Are HOA board meetings useless?

jyeh74

New member
Found out one of the community pools is not heated from Oct to March because HOA says it?s not in their budget.  It would cost them $5k a month to heat that pool so they turn it off during half of the year.  Home owners have been asking for guards for a few years but that hasn?t happened.

Does anyone know how these things get escalated beyond the HOA board meetings and if it?s even worth fighting for?  Most likely they?d just increase monthly HOA to get some additional resources?
 
Is it not a common thing for most of the pool heating to be turned off during winter? It is like this in Woodbury and PS.
 
One person asking for something isn't going to make it happen, you need lots of homeowners asking the board.  They can't make big changes without majority vote anyway so it really comes down to the number of homeowners that want it done and are willing to pay for it through increased assessments.

 
HOA board meetings are useless whenever the board members aren't actually homeowners, as is the case with any new community until buildout. The board members, more often than not, are reps from TIC and the community management company, who aren't personally invested into the community, and therefore are less likely to make any changes to the CC&R/R&R that are requested by the community.
 
BTB is correct.  The way around this is to run for a board seat yourself, and that way you can push through the agenda that benefits you the most.  This is how it works in the real world.
 
Gotta run to be on the board to get anything done. Meetings are dull. There's always that one home owner who will show up complaining that their home was painted "Beige" and not "Sand" and gripe about how no one listens to them about these mission critical issues. Once you get past those speed bumps, you can rally enough votes to get things done for the community as a whole. The time investment will be about 2 hours per month. Not a big commitment relatively speaking.

Why not raise dues $2.00 per month, get solar heating for the pool and add a guard patrol? If it's described well to homeowners, most of them will be willing to increase dues as long as there is a visible benefit. Many of the original (and fat) contracts awarded by the builder for HOA maintenance can be revisited to squeeze costs down. Our HOA was able to reduce expenses considerably because the previous HOA management never asked about the higher bills. They simply wrote checks without considering what they were getting for those high fees.

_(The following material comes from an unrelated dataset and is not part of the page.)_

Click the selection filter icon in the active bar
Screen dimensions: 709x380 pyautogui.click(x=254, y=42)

Lazy HOA management is sometimes worse than intrusive HOA management.

If you want change, be the agent thereof.

My .02c

SGIP
 
Soylent Green Is People said:
Lazy HOA management is sometimes worse than intrusive HOA management.

Sometimes you will have a good HOA board, but they lack certain expertise and hence the contractors take advantage of them.  I've experienced this in the past where the board consisted entirely of older long-time owners who were retired or semi-retired, and they cared for the community a great deal, but they would often times get gouged on bids for work.
 
Liar, that's usually because the board relies on the mgmt company for referrals for three bids to comply with policy.

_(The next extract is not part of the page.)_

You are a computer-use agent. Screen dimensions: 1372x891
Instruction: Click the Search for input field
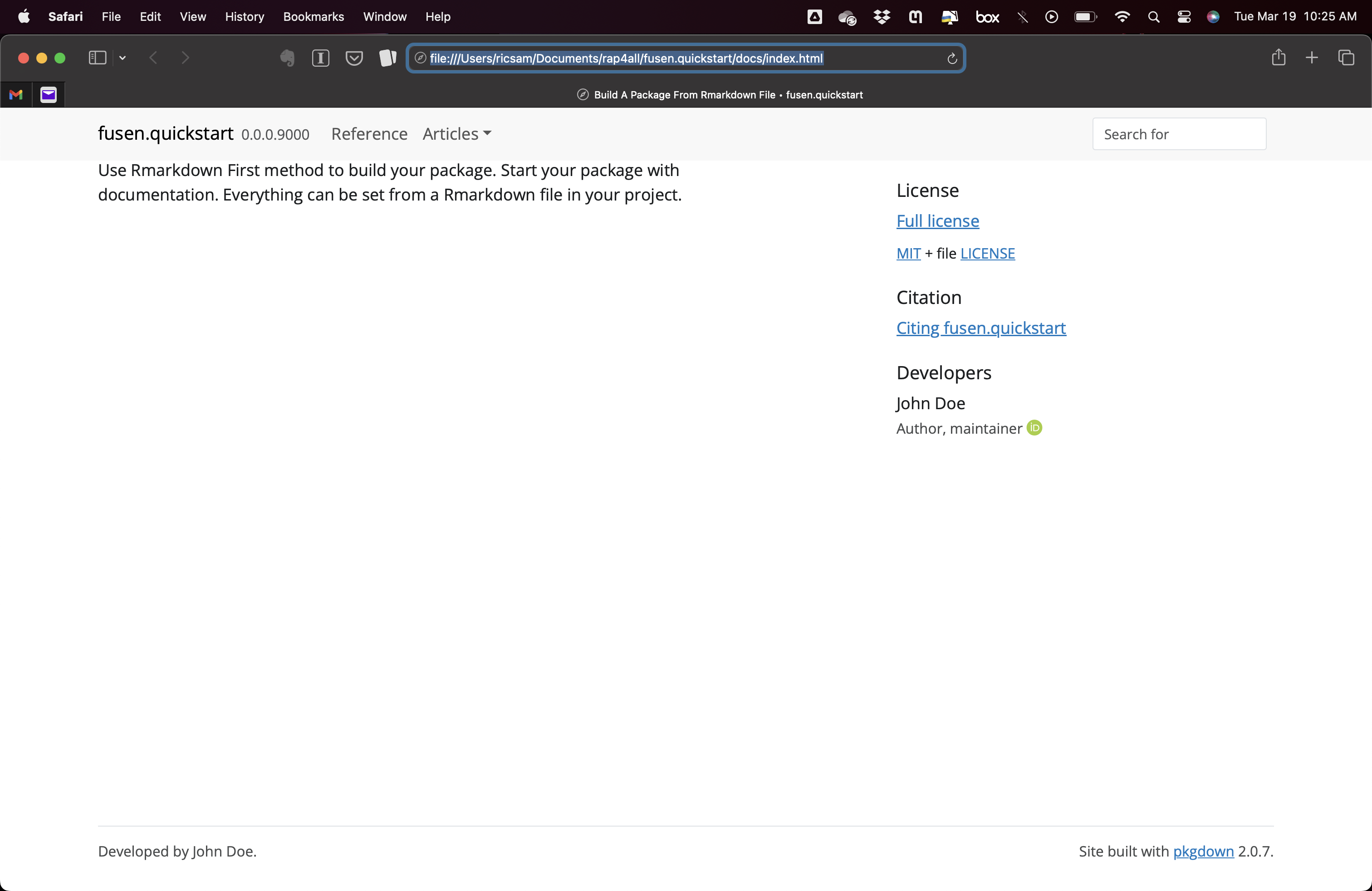click(1179, 134)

JIMHO, the HOA Mgmt side of the house is pretty sleazy with gifts and lack of conflict of interest protections we typically expect for government but are grossly lacking for this quasi-government set up with dependence on commercial entities for guidance.
 
nosuchreality said:
Liar, that's usually because the board relies on the mgmt company for referrals for three bids to comply with policy.

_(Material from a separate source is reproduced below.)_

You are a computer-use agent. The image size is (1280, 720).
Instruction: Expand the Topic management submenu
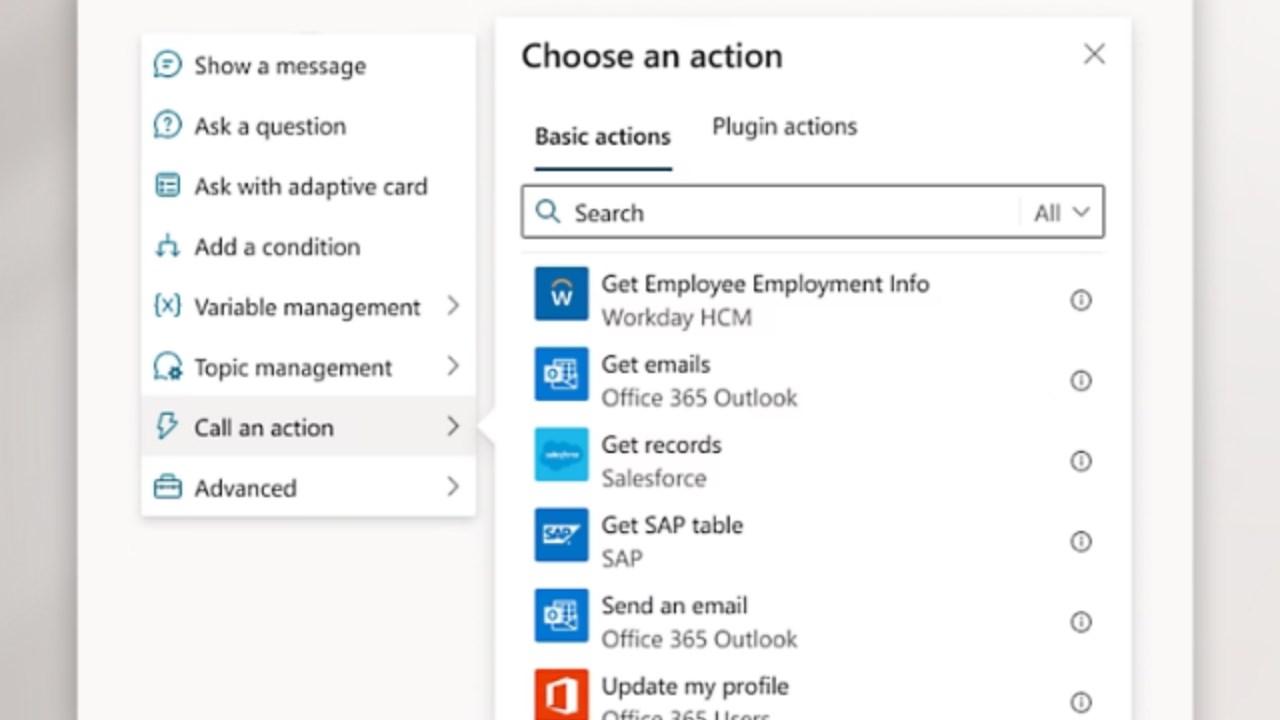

JIMHO, the HOA Mgmt side of the house is pretty sleazy with gifts and lack of conflict of interest protections we typically expect for government but are grossly lacking for this quasi-government set up with dependence on commercial entities for guidance.

I've seen this first hand by sitting on the board.  It's actually very comical to a certain extent.  I found a vendor that was $4k cheaper than the Community Management "recommended" one ($10k bid vs. $14k bid) and got a lot of push back from the CM company.  There were all sorts of excuses to use the $14k company.  One was the $10k vendor's english wasn't that great and the $10k vendor "might" have hidden fees for disposing of the old product.  In the end, we went with the $10k vendor and everything was fine.  In fact, the installation time frame was actually quicker.  $4k is a HUGE difference and CM company didn't seem willing to even entertain the idea.
 
Villager said:
HOA board meetings are useless whenever the board members aren't actually homeowners, as is the case with any new community until buildout. The board members, more often than not, are reps from TIC and the community management company, who aren't personally invested into the community, and therefore are less likely to make any changes to the CC&R/R&R that are requested by the community.

There are only a handful of board members and one being a homeowner.  The rest are TIC employees.  It doesn?t sound like it?s going to happen unless there are a ton people pushing for it.  Even the staffed guards have been pushed for by a large number of homeowners and it hasn?t happened yet.  I?ll have to check their financial statements but the answer is always ?no budget?. 
 
The rest of the board members are TIC employees because no one ran for the available seats. You only have your neighbors to blame for the inaction. TIC doesn't like sitting on these boards longer than they absolutely have to.
 
I prefer builders staying on the board.  Have you seen what happens when homeowners take over?  Stupid things like speed bumps on the streets everywhere!